Evet, “Ergenekoncular ile FETÖ’cüler birlikte yargılansın!”
Bir yandan FETÖ ile ilgili gözaltılar, tutuklamalar devam ederken, yılladır açılmayan davalar da var. Öte yandan karara çıkan davalar da var. ABD’deki Hakan Atilla davasında tanıklık yapan Hüseyin Korkmaz ile Kazım Aksoy, eski Emniyet Müdürü Yakub Saygılı’nın da aralarında bulunduğu 13’ü tutuklu 71 sanığın yargılandığı 25 Aralık darbeye teşebbüs davasında 10 sanık, “hükümeti ortadan kaldırmaya teşebbüs” suçundan ağırlaştırılmış müebbet hapisle cezalandırıldı.
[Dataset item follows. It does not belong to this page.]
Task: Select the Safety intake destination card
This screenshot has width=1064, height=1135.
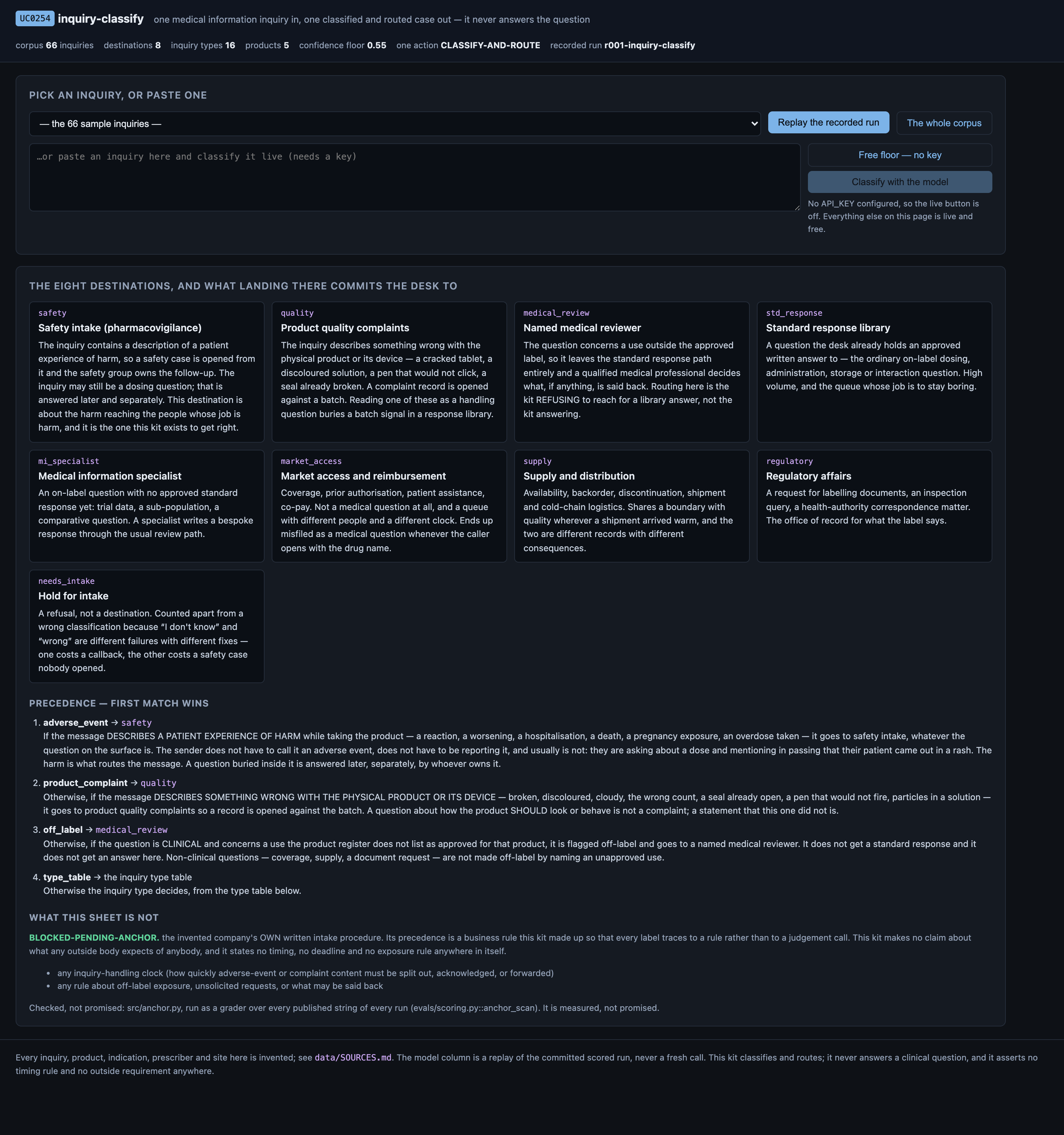Action: (x=147, y=372)
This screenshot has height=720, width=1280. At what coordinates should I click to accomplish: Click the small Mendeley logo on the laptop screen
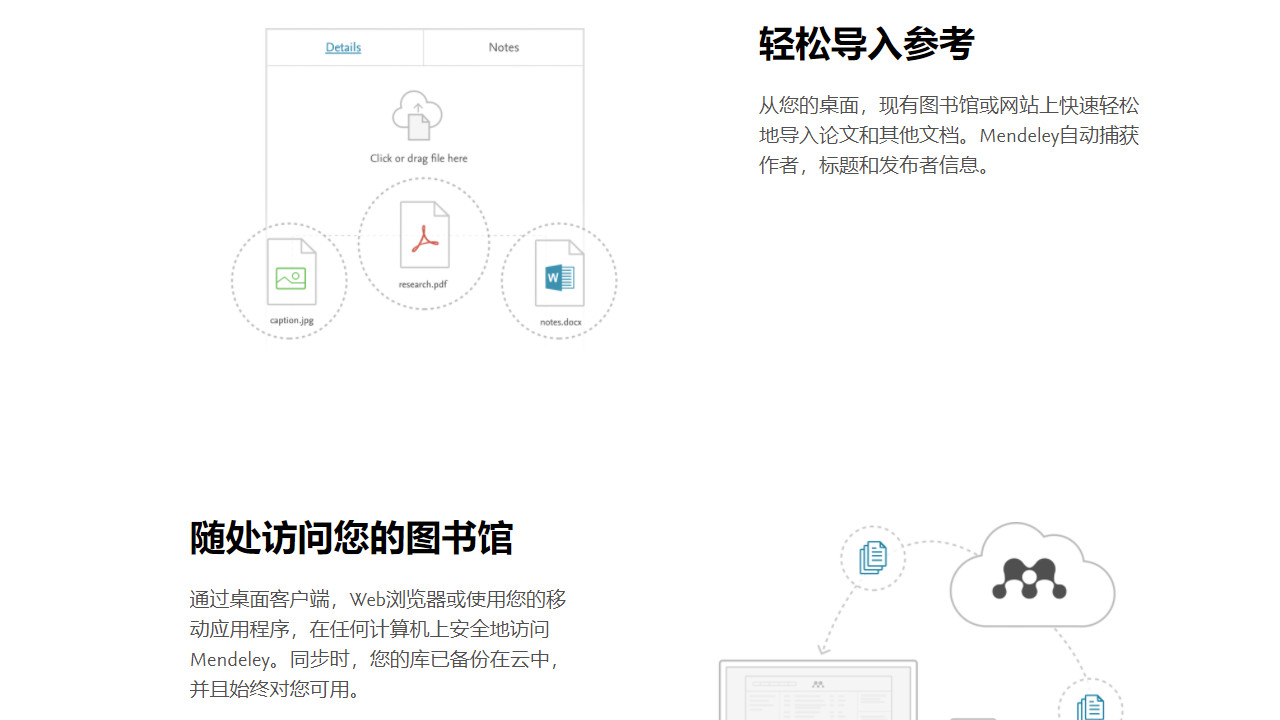pos(816,684)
23 Kasım 2018 Cuma günü, yaklaşık bir ay önce Ali İhsan Karahasanoğlu “Ergenekoncular ile FETÖ’cüler birlikte yargılansın!” başlıklı bir yazı yazdı. Karahasanoğlu söz konusu yazısında diyor ki, “Bir dönem geldi.. ‘Olmaz’ denilenler oldu.. Devletin içindeki ‘derin yapı’ hesaba çekildi.. Ergenekoncular yargılandı.. Ergenekoncular ile birlikte Balyozcular, hakim önüne çıktı.. Sonra.. Devir değişti.. Tarih tekerrür etti.. “Olmaz” denilenler, tekrar oldu.. Bu sefer de.. Ergenekoncular - Balyozcular serbest bırakılıp.. Ergenekoncuları ve Balyozcuları yargılayan hakimler yargılanmaya başlandı.. Benim önerim ise.. Hepsinin, aynı davada yargılanmaları.. Ergenekoncular da.. Balyozcular da.. Onları yargılayan FETÖ’cüler de.. Hep birlikte geçsinler sanık sandalyelerine.. Aynı dava kapsamında hesap versinler.. Yıllar içinde yaşanan cinayetlerin hesabını versinler.. Aksi takdirde.. İlk aşamada büyük tantanalarla tutuklanan, hatta büyük çoğunluğu mahkum olan Ergenekoncular-Balyozcular sorumluluktan sıyrıldılar.. Korkarım ki.. Şimdi de, yargılamaları hızla süren FETÖ’cüler bu işten sıyrılırlar.. Sonuçta da bir bakarız ki.. İşlenen cinayetlerin, hukuksuzlukların failleri, cezasız kalmış!.. Aynen.. Cinayetten sorumlu olanları yargılarken.. Şüphelileri ayrı ayrı yargılamaya kalkarsanız.. Bir dosyada yargılananlar, kendilerini pir-ü pak gösterirler.. Sanırsınız ki, diğer dosyadaki sanıklar faildir.. Ama bir bakarsınız. Onlar da beraat etmişler. Maktul ile baş başa kalırsınız. “Peki, bu cinayeti/cinayetleri kim işledi?”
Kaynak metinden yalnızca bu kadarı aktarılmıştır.